I wrote the following last August as a way to mark the 10-year anniversary of my diagnosis with fibromyalgia. In honor of Fibromyalgia Awareness Day, I want to share my story in hopes of raising awareness, overcoming stereotypes, and celebrating the good that has come to me as a result of the condition.
If you or anyone you know is coping with fibromyalgia, I encourage you to please participate in today’s Bloggers Unite event. Your support will mean more than you know.

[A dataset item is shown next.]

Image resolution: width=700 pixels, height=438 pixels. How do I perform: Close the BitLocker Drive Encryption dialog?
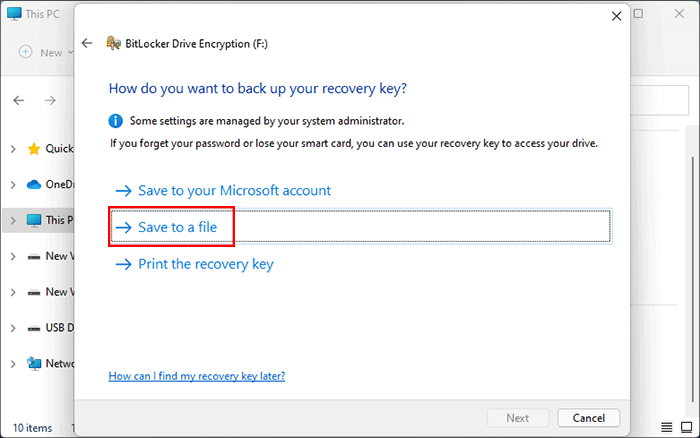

Not all anniversaries are happy ones
Nearly 10 years ago today, I was sitting in a doctor’s office with my mom and older brother having blood drawn for all kinds of tests. I will never forget how I felt at that moment. It was an incredible mix of emotions…love, for my brother being there with me; fear, for not only the doctor’s office but the wide mix of possible diagnoses I could receive; and hunger, as I was unable to eat anything for 24-hours prior to the appointment.

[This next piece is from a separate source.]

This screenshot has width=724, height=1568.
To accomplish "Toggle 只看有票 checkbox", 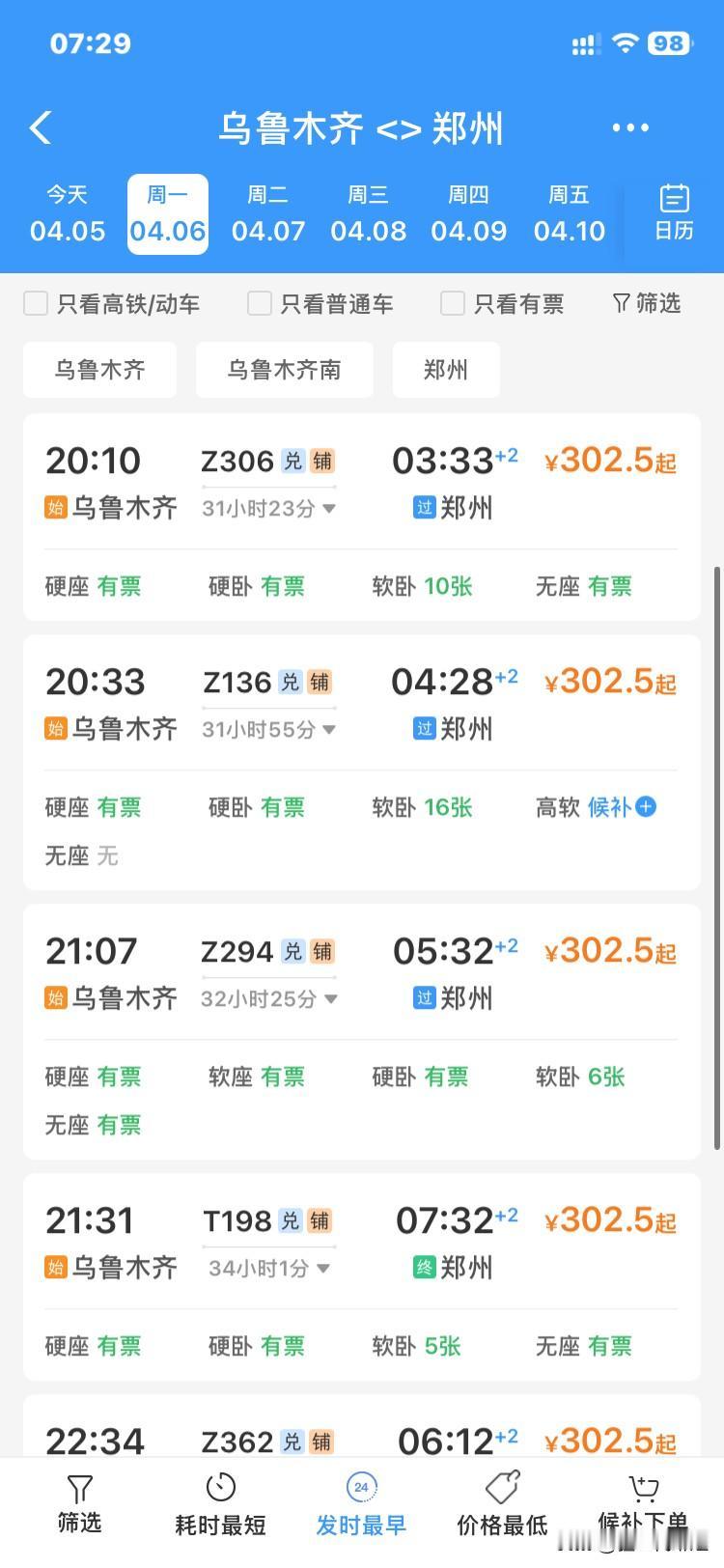I will [x=452, y=303].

I was 20 at the time and just about to begin my junior year of college. I had started feeling odd about a year or so prior to this; I remember my legs giving out from under me while on my way to school during a J-term trip to England and since then the aches and other pains increased in severity and duration. And I was tired. So, so tired. All I ever wanted to do was sleep. As you can imagine, this didn’t make me very popular amongst my peers and when I needed them most, friends slowly began their retreat. The hurt of absolute aloneness was by far more difficult to manage than the physical. You can’t take Aleve for solitude.